===== Data supplied =====

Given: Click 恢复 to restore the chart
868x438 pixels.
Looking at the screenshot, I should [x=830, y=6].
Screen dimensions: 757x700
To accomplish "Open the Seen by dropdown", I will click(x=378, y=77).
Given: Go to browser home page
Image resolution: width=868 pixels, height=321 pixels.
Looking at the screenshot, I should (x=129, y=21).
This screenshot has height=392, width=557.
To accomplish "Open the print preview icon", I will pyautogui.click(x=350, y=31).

=====
===== Data supplied =====

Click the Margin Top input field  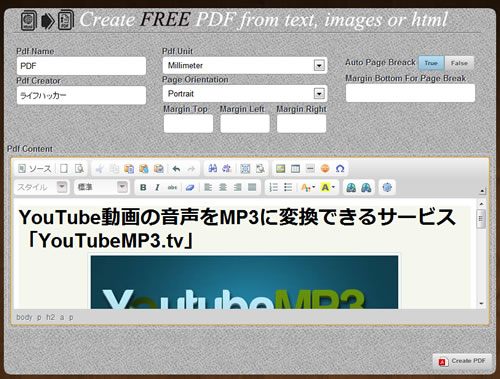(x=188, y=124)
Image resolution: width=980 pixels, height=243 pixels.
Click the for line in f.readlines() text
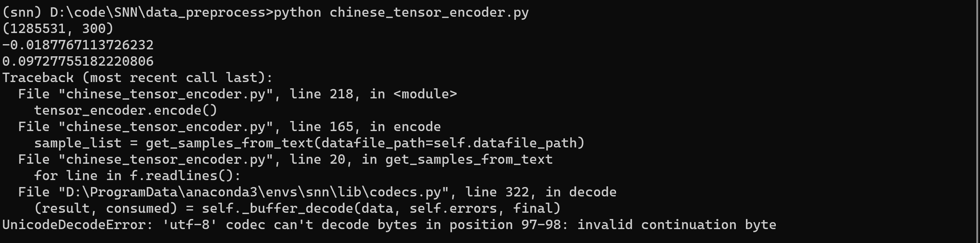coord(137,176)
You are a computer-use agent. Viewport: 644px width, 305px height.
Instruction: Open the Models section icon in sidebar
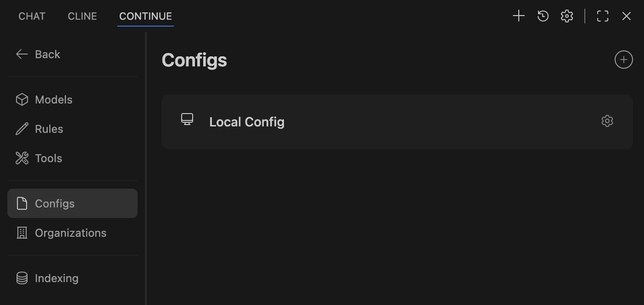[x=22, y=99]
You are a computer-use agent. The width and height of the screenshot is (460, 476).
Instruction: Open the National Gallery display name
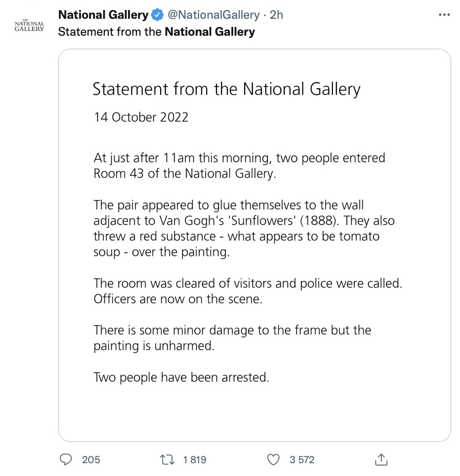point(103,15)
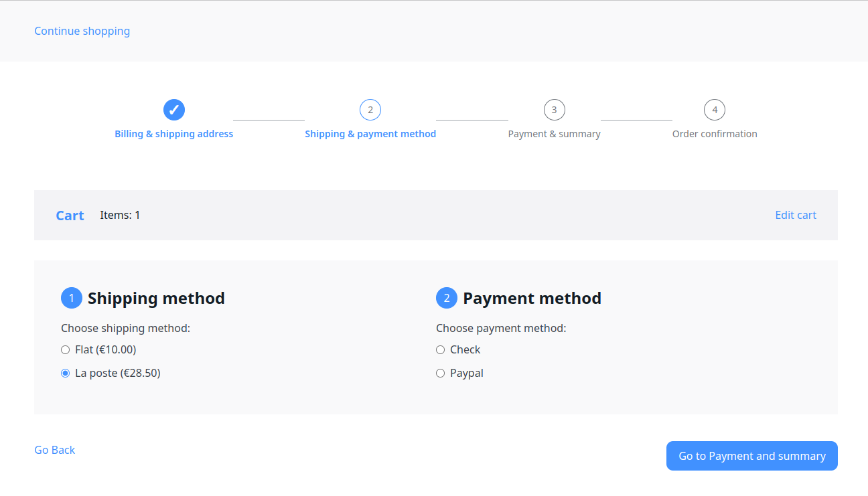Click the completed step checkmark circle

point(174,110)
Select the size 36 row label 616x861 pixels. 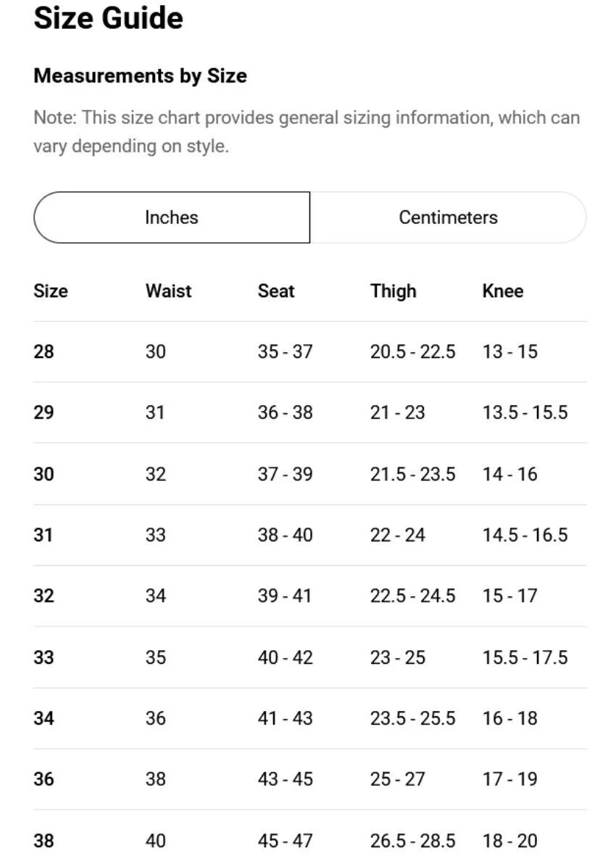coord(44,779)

=====

Description of the task:
Return, from the data, each line where the string "Given" occurs.

Answer for this exercise:
Given: Click 恢复 to restore the chart
Given: Go to browser home page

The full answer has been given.